=== Section Start ===

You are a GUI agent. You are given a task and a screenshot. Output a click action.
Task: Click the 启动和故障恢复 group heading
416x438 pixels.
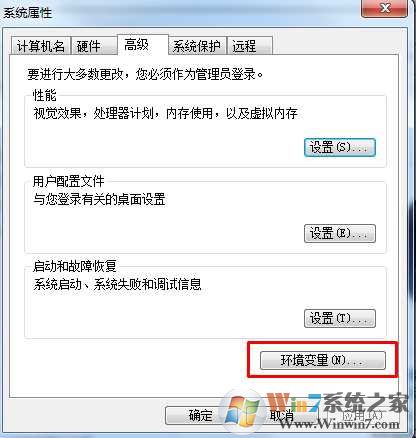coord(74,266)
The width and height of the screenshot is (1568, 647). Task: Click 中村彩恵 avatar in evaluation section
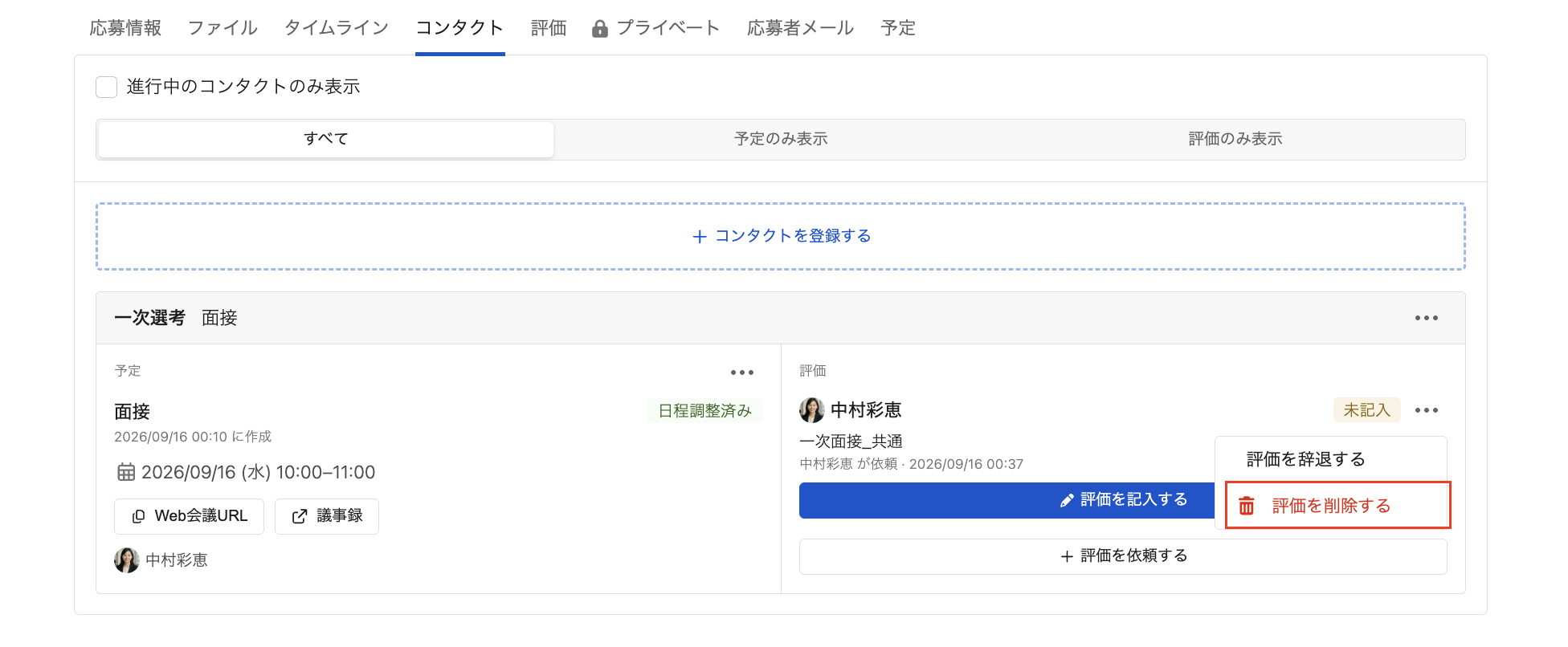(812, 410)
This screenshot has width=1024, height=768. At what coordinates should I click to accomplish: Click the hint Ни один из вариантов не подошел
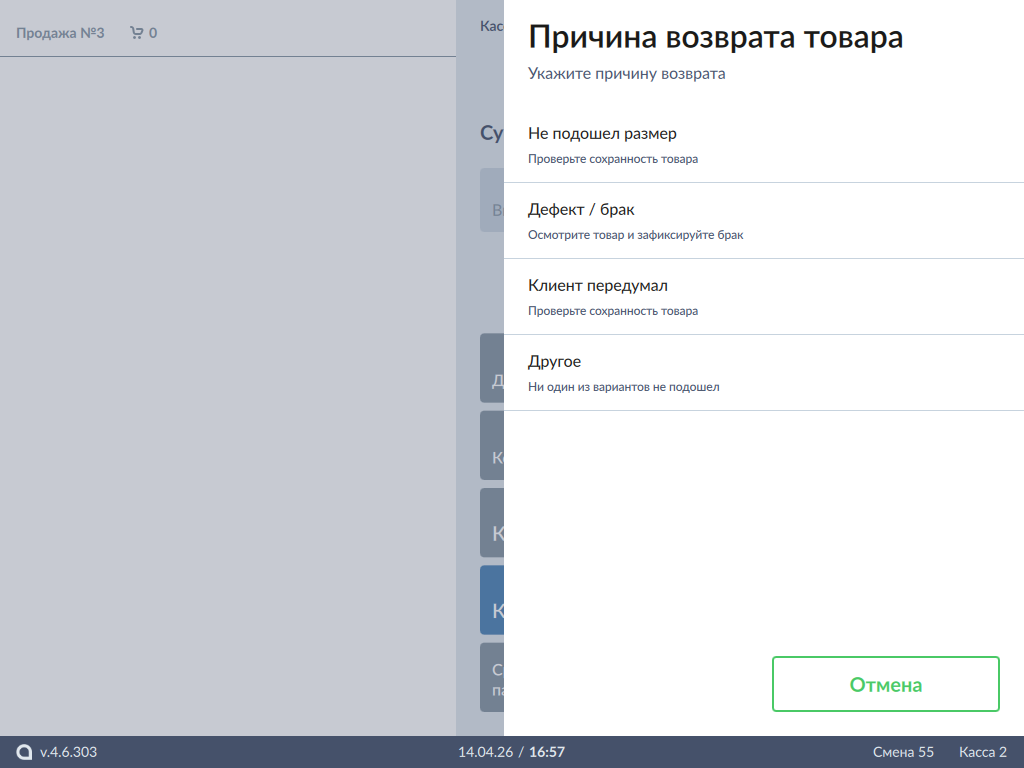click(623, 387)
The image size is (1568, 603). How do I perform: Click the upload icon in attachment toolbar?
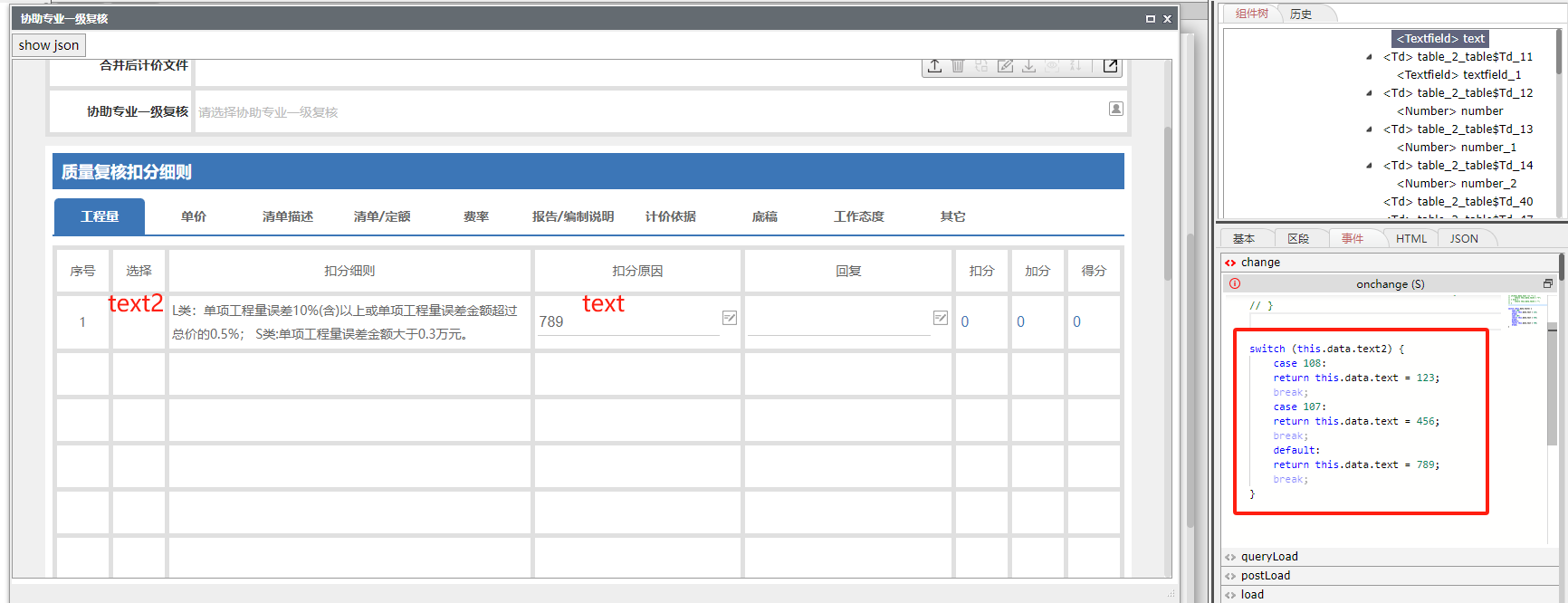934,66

=== Section End ===

== WHAT IS EXPECTED ==
Write out the lines of the listing from the one that holds "Task: Click the 启动和故障恢复 group heading" to the very last line, both included, exactly as they appear and without any pictures.

== EXPECTED ANSWER ==
Task: Click the 启动和故障恢复 group heading
416x438 pixels.
coord(74,266)
The width and height of the screenshot is (1568, 647). Task: Click 中村彩恵 avatar in evaluation section
(812, 410)
This screenshot has width=1024, height=768. At what coordinates should I click to accomplish: Click the hint Ни один из вариантов не подошел
click(623, 387)
The image size is (1568, 603). How do I perform: Click the upload icon in attachment toolbar?
934,66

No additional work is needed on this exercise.